The UI part is a mixed bag, but the paradigms are the same nowadays. It wasn’t the case until fairly recently but table views are cell or view based, the delegates are as expected, etc, etc. As an experiment, on uncomplicated examples, I did search and replace only, no tweaking, and it worked.

Now, of course, the issue isn’t technical: the iOS mono-window and mono-view is wasted on the mac. A lot of applications take the “landscape ipad” paradigm to make it less obvious, including Apple : you have the sidebar and the main view, and it works just like the master/detail project template that comes with Xcode.

Porting a successful app from iOS to the Mac is indeed a bit of work. The Mac is window centric and iOS is view centric. Some things you cannot do on iOS are possible on the Mac, like covering parts of your UI, or dragging and dropping elements. It is definitely a very different way to think about the user experience, and the design choices are certainly less constrained and less obvious. But there is no real technical hurdle, unless the vast majority of your app logic lives in the view controllers rather than in a separate codebase. And then again, the Mac now has NSViewController that works exactly like, who would have guessed, UIViewController, and apps can run in full screen mode, so who knows?

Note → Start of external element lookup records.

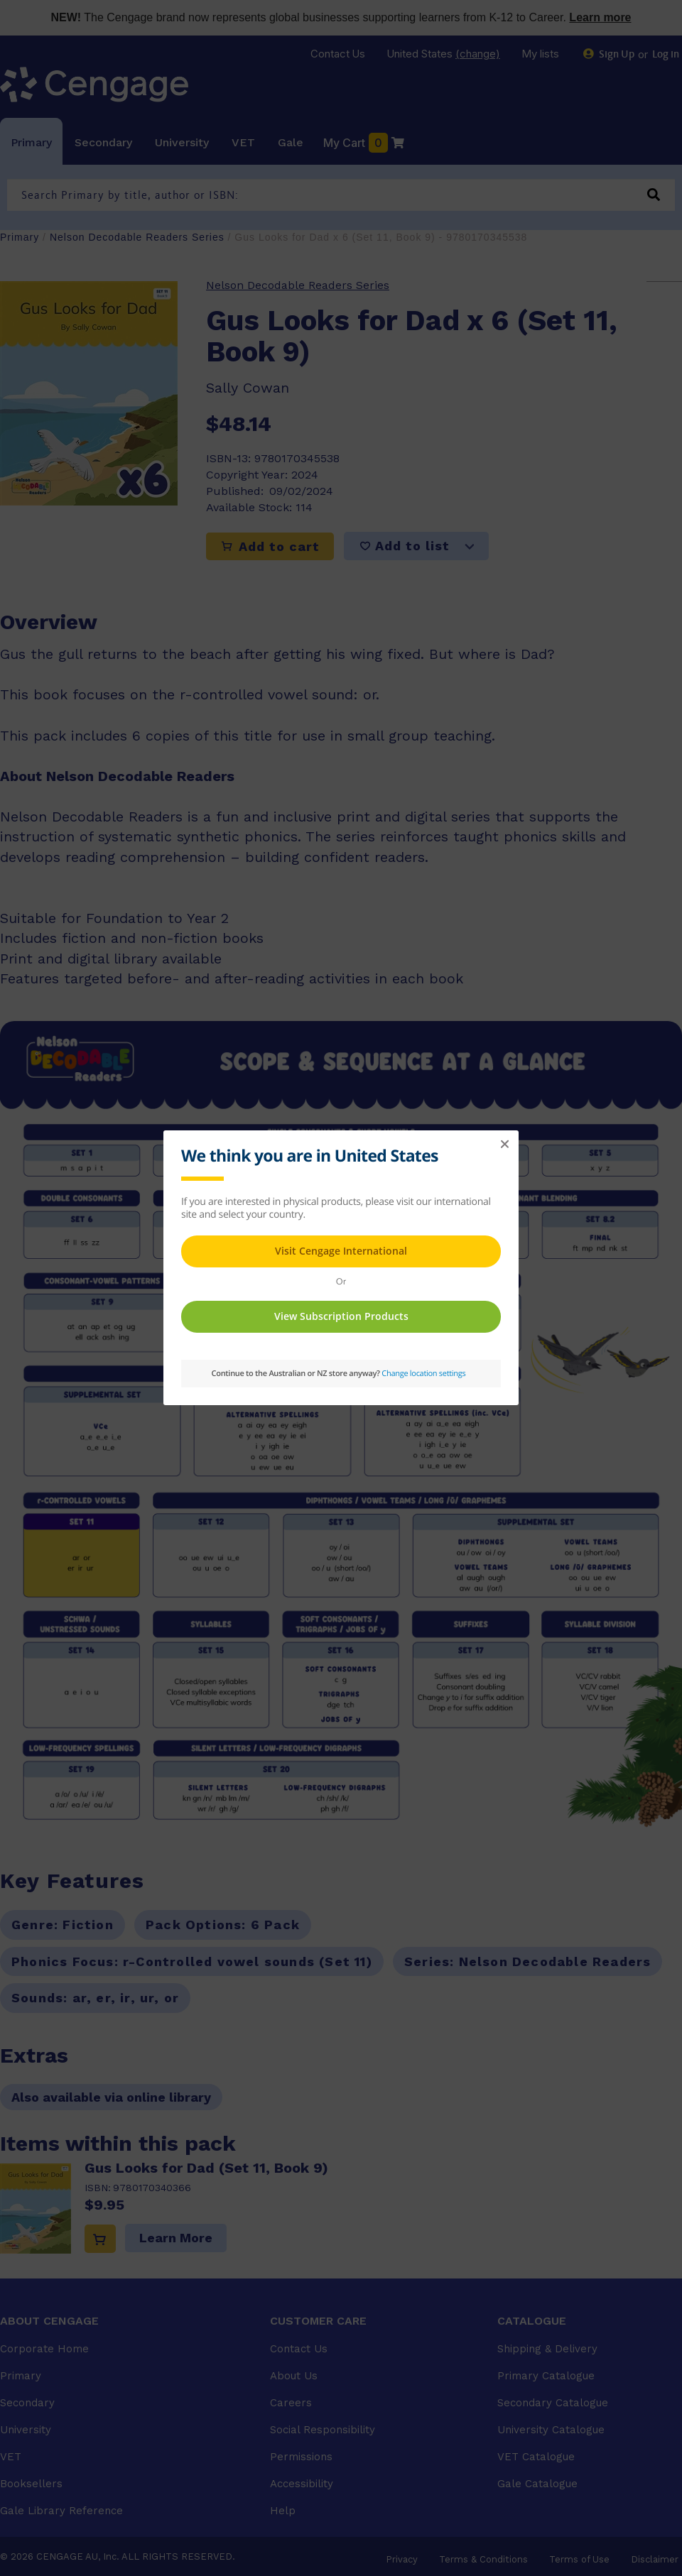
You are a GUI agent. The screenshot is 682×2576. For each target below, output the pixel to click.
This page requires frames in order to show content (341, 1266)
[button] (504, 1144)
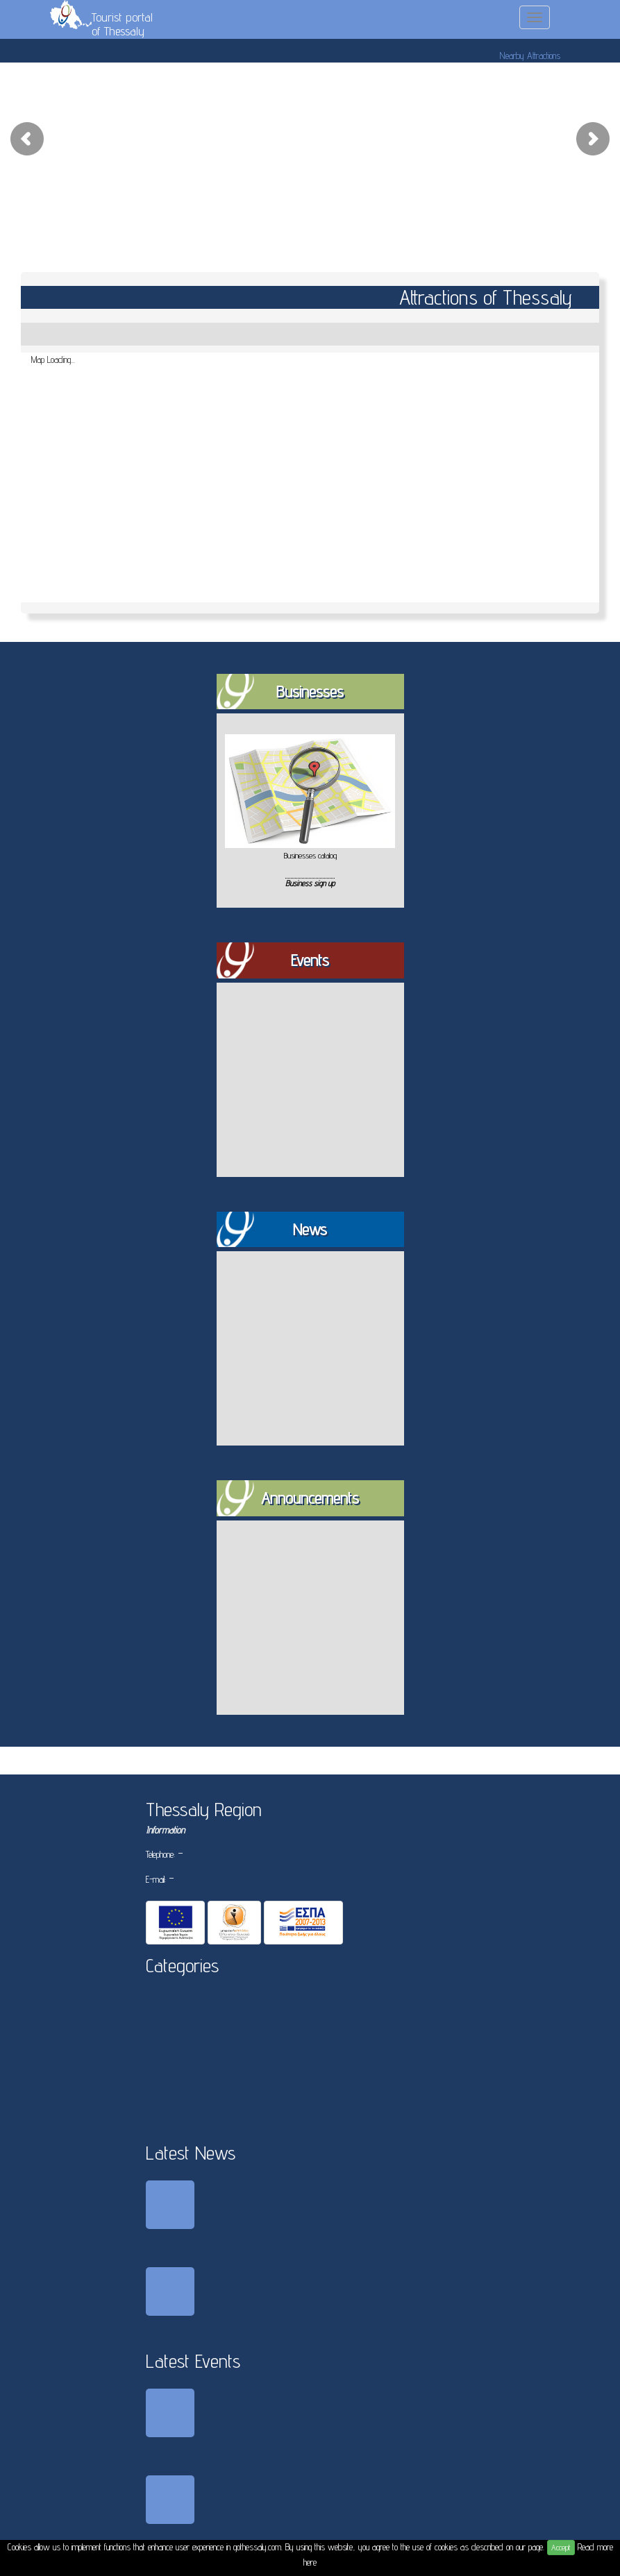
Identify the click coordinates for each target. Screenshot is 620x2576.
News (310, 1229)
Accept (561, 2547)
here (310, 2562)
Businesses (310, 691)
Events (310, 960)
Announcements (310, 1498)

The tools (Xcode, IB, etc) are the same. The non UI frameworks are the same. The UI frameworks are similar where it makes sense (putting stuff on screen) and dissimilar where you have to (input methods and window management). That’s it.

Now, you can definitely agree that the Mac app landscape is very different from the iOS one. People are used to having giant things that install other things everywhere, demos, sharewares, unrestricted access to the filesystem, the possibility to copy and paste anything from anywhere, or drag and drop anything from anywhere, and to put it somewhere else, where it will do something. They have multiple apps that come and go depending on modal dialog boxes that show up, and pieces of stuff like palettes that they can arrange any damn way they please, thank you very much. For all these reasons, designing a successful Mac app is challenging. Big screens, small screens, people who like lots of little windows, a few big windows, people who use spaces, people who use keyboard shortcuts more than the mouse, people who don’t know how menus work, people who have a gazillion of menu items, fonts that can be changed systemwide, colorschemes, those are all valid reasons to dread an attempt at making an app that will appeal to most people.

But you don’t get to play the technical hurdle card. All these interactions have been studied, refined, and solved over 30 years of graphical interfaces. You have to choose what will work best for your needs, and yes, this is hard. But it’s not about code.